Pertanyaannya: Betulkah kita sudah merdeka? Yang jelas, apa yang terungkap dari ucapan Nur Hidayat sang tukar cukur ternyata bersesuaian dengan apa yang dituntut kalangan mahasiswa dalam aksi demonstrasi di Jakarta 18 Agustus 2026 lalu. Aksi demonstrasi itu sendiri bertajuk “Merebut Kemerdekaan”.
Digerakkan oleh Badan Eksekutif Mahasiswa Universitas Indonesia (BEM UI) dan Front Mahasiswa Nasional di bunderan Hotel Indonesia (HI) Jakarta. Pada point pertama dari delapan tuntutannya, mereka mendesak: “Hentikan Penjajahan atas Rakyat Sendiri!”
Berkenaan dengan semua itu, tentu kita bertanya-tanya: Mengapa sampai muncul narasi yang menggambarkan kita belum merdeka? Bagaimanapun, selain menyampaikan aspirasi seputar kondisi sosial ekonomi dan politik nasional saat ini, kalangan mahasiswa dapat merasakan betapa sulit kehidupan rakyat saat ini.

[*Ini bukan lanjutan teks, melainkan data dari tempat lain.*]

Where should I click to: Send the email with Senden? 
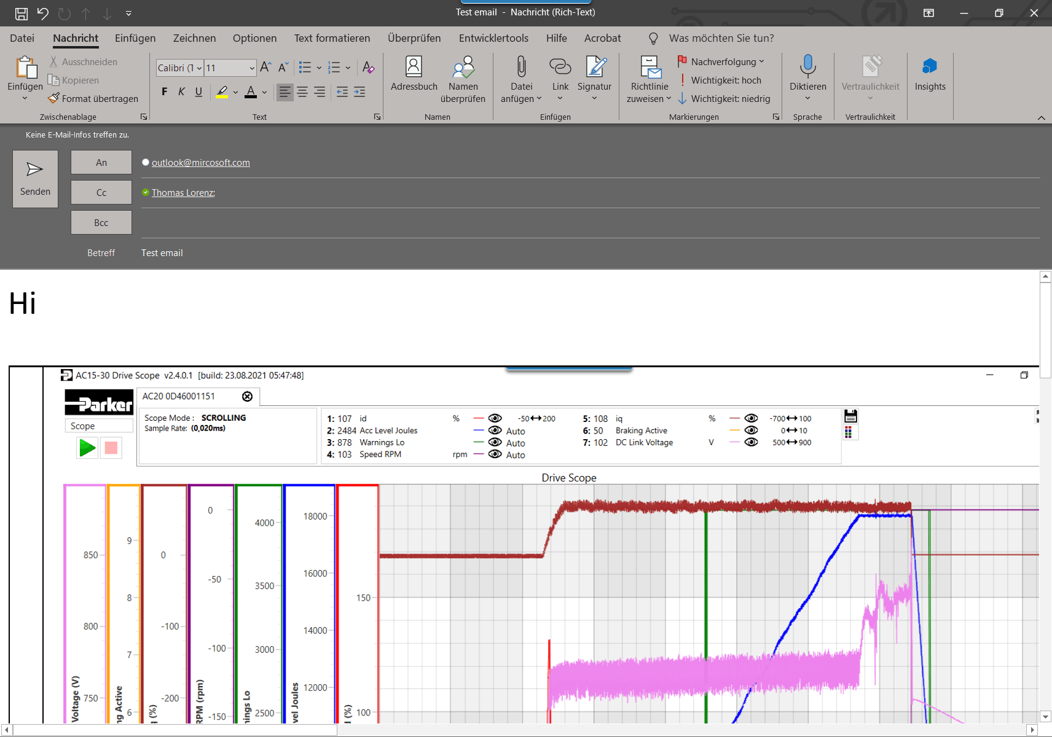(35, 179)
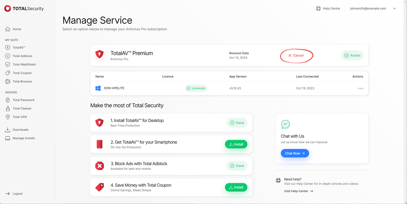Open the Total Coupon tag icon
Screen dimensions: 407x204
(8, 73)
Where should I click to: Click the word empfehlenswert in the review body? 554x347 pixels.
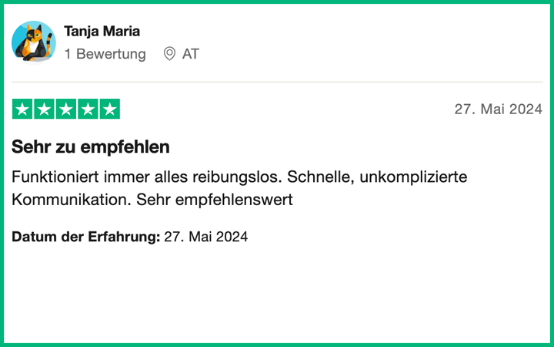pyautogui.click(x=234, y=200)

Dan betapa pemerintah dianggap abai dalam upaya melaksanakan kewajiban memenuhi tuntutan UUD 1945 pasal 33, untuk mensejahterakan kehidupan rakyat.

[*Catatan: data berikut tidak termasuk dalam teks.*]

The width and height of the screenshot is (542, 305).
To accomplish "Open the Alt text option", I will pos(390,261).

Bagaimanapun, menurut hukum internasional (Konvensi Montevideo 1933), sebuah bangsa atau wilayah disebut sudah merdeka dan sah menjadi negara jika memenuhi empat syarat utama. Yaitu: memiliki rakyat, punya wilayah yang jelas, ada pemerintahan yang berdaulat, serta mendapat pengakuan dari negara lain.
Syarat Utama Kemerdekaan secara hukum, yakni adanya rakyat atau penduduk di negeri ini tentu sudah terpenuhi. Karena tidak kurang dari 280 juta lebih manusia berada dan mendiami wilayah Nusantara ini.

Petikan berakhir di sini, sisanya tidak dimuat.